Report every line below that carries the word "computer".
Start of DATA PROVIDED
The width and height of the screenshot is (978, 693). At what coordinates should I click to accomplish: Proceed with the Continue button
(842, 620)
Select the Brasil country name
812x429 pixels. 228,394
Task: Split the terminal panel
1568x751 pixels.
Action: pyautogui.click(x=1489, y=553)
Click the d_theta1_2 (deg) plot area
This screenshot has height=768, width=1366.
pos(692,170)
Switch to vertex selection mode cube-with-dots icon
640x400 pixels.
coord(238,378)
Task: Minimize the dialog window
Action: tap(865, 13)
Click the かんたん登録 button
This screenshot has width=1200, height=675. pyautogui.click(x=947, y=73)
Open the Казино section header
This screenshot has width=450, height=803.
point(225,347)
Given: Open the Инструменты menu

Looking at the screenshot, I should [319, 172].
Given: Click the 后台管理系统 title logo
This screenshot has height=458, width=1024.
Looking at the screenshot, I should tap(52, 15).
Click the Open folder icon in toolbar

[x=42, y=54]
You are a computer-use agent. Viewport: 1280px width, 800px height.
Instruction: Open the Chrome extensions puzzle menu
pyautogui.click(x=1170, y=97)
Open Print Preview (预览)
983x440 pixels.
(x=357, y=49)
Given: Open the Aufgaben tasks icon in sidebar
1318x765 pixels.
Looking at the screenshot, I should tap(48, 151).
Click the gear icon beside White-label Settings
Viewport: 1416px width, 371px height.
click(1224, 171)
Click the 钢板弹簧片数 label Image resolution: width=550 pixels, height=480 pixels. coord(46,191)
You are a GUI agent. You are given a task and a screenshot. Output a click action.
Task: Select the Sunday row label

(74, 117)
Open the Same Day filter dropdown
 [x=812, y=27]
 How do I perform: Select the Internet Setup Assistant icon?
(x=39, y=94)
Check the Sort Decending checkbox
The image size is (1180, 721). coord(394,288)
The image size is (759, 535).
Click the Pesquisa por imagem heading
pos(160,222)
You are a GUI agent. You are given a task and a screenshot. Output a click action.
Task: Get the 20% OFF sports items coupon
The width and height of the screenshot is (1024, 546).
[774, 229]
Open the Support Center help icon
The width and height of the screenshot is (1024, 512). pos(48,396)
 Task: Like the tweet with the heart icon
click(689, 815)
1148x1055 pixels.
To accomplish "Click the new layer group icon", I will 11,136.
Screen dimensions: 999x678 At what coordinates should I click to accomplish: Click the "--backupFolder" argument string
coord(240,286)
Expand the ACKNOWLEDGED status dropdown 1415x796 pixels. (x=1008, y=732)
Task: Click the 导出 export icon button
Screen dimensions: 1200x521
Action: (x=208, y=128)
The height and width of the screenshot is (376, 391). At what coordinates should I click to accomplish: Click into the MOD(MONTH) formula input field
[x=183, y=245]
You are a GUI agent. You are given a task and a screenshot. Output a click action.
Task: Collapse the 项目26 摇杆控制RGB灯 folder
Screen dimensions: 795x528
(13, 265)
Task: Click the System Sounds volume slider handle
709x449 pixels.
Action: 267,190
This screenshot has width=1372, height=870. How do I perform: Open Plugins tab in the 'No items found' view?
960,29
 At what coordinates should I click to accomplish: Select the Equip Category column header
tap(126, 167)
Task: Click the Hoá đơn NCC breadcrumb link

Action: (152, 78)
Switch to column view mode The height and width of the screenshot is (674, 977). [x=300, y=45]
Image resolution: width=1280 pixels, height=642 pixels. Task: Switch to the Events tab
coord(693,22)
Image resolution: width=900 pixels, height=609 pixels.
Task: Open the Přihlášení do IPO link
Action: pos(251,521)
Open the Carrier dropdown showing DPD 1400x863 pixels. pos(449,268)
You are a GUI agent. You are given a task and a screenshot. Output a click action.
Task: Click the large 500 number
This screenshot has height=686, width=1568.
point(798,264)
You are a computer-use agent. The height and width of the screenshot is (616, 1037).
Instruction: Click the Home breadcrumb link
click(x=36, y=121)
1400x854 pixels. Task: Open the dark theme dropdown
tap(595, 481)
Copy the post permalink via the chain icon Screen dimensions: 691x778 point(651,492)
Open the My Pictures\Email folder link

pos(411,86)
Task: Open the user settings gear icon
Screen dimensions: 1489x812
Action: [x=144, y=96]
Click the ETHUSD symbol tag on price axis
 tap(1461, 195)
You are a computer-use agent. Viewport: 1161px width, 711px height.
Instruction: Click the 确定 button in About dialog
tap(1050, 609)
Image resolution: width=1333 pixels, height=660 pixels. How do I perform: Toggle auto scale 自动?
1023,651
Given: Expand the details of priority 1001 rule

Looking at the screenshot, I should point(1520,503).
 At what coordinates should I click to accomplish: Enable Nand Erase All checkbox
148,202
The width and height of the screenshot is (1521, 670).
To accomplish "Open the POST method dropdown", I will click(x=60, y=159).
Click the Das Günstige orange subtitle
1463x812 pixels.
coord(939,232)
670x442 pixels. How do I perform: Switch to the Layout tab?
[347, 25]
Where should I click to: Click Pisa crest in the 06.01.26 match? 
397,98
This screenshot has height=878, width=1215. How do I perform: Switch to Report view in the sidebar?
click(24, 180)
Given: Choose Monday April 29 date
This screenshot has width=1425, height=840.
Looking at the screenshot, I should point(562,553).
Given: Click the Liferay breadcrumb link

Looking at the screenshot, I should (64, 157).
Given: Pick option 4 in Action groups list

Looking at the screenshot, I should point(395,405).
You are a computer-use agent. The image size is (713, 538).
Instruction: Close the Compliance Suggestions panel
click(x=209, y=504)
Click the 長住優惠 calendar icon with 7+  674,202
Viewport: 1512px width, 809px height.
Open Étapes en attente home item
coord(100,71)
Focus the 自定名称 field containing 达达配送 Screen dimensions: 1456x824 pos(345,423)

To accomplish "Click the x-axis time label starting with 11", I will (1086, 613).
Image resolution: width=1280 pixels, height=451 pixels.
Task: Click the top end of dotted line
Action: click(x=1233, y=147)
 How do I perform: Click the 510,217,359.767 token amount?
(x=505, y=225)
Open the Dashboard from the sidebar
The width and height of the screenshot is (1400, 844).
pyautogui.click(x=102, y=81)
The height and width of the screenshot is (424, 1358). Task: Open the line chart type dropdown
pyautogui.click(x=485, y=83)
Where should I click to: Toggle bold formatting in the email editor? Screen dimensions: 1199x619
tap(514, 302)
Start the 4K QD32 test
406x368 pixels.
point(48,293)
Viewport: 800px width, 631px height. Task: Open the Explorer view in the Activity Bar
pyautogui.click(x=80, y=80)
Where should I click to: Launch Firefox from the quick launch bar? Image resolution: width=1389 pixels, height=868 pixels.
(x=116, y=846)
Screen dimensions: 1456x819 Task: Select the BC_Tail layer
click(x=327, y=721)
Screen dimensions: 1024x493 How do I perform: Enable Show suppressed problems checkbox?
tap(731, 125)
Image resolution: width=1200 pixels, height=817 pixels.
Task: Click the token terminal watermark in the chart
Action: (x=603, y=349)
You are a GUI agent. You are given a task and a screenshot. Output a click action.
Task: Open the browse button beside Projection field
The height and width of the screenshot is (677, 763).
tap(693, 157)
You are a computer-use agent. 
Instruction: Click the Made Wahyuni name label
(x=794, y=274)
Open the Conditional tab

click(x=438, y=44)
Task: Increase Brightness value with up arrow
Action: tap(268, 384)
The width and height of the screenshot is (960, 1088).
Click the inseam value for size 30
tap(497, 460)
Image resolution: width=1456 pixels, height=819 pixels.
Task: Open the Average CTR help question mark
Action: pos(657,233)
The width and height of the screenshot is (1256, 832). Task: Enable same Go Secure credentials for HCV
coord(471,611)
End of DATA PROVIDED
# [EXERCISE RESPONSE]
You are a computer-use agent. Viewport: 1280px width, 800px height.
You are a computer-use agent. The height and width of the screenshot is (616, 1037).
You are a computer-use agent. Viewport: 1161px width, 711px height.
You are a computer-use agent. The image size is (713, 538).
You are a computer-use agent. 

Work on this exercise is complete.